[DOCUMENT SECTION]
┌──
In 1974, Kavalam moved his residence to the state capital Thiruvananthapuram. In this period his play Avanavan Kadamba was filmed by G. Aravindan. He has worked in many countries, including the former Soviet Union. In Greece he worked with Greek artists on a production of the Ilyayana, a fusion of the Indian Ramayana and the Greek epic Iliad.

He has directed two movies about the greatest Kutiyattam maestro legendary actor Guru Mani Madhava Chakyar: Mani Madhava Chakyar: The Master at Work (1994) and Parvati Viraham (1993) in Kuttiyattam form featuring Mani Madhava Chakyar as Ravana. As a lyricist in Malayalam cinema, he has written for films like Ulsavapittennu, Manjadikuru (2008), Vadakakkoru Hridayam (1978) and Marmaram (1982). He won Kerala State Film Award for Best Lyrics for the latter two films.

In 1993 Erin B. Mee directed his play Ottayan in New York City. The Village Voice noted, "the haunting pungency of a rich Asian folk-theatre tradition shines through every stylized gesture."

Erin B. Mee devoted an entire chapter of her book Theatre of Roots to Panikkar's work. His work is also the subject of the volume K.N. Panikkar: The Theatre of Rasa edited by Udayan Vajpeyi. His play Aramba Chekkan is included in Drama Contemporary: India, edited by Erin B. Mee and Erin B. Mee conducted an interview with him for PAJ magazine and his work is the subject of an interview by Erin B. Mee in Seagull Theatre Quarterly: 1995	"The Use of Folk Philosophy in Kavalam Narayana Panikkar's Poetic Theatre of Transformation." Seagull Theatre Quarterly 7:58-62.
└──
[DIRECTIONS]
A – According to the biographical passage on Kavalam, who filmed his play Avanavan Kadamba?
B – Translate into Spanish this sentence from the passage on Kavalam: "In 1974, Kavalam moved his residence to the state capital Thiruvananthapuram."
C – Carry the biographical passage on Kavalam forward from its final sentence.

[GIVEN DATA]
┌──
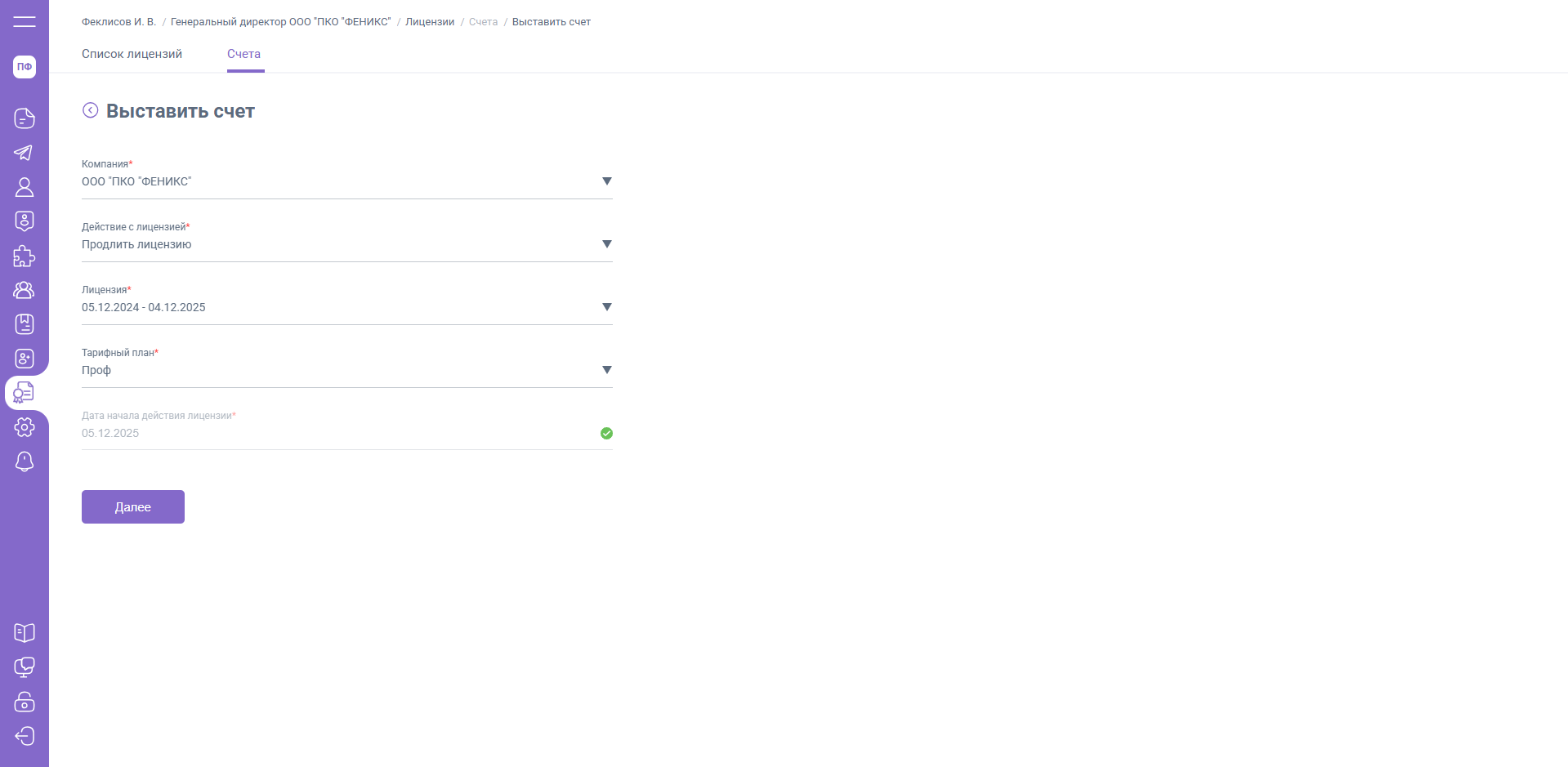Click the group of users sidebar icon
The width and height of the screenshot is (1568, 767).
[25, 290]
└──
[TASK-BY-TASK OUTPUTS]
A – G. Aravindan

B – En 1974, Kavalam trasladó su residencia a la capital del estado, Thiruvananthapuram.

C –
He served as a remained a consultant at Asianet Communications and as vice-chairman of the Sangeet Natak Akademi, New Delhi.

==Personal life==

Kavalam lived in Thiruvananthapuram with his wife Saradamani and also had another house in his native village of Kavalam. He had two sons — Kavalam Harikrishnan and Kavalam Sreekumar. Kavalam Harikrishnan, the elder son, served as Bhasabharathi's Chief contact person before he died of cancer in October 2009. His younger son Kavalam Sreekumar, is a singer in Kerala. Sreekumar sang folk and light music numbers over three decades. He also sang for Malayalam films over the years.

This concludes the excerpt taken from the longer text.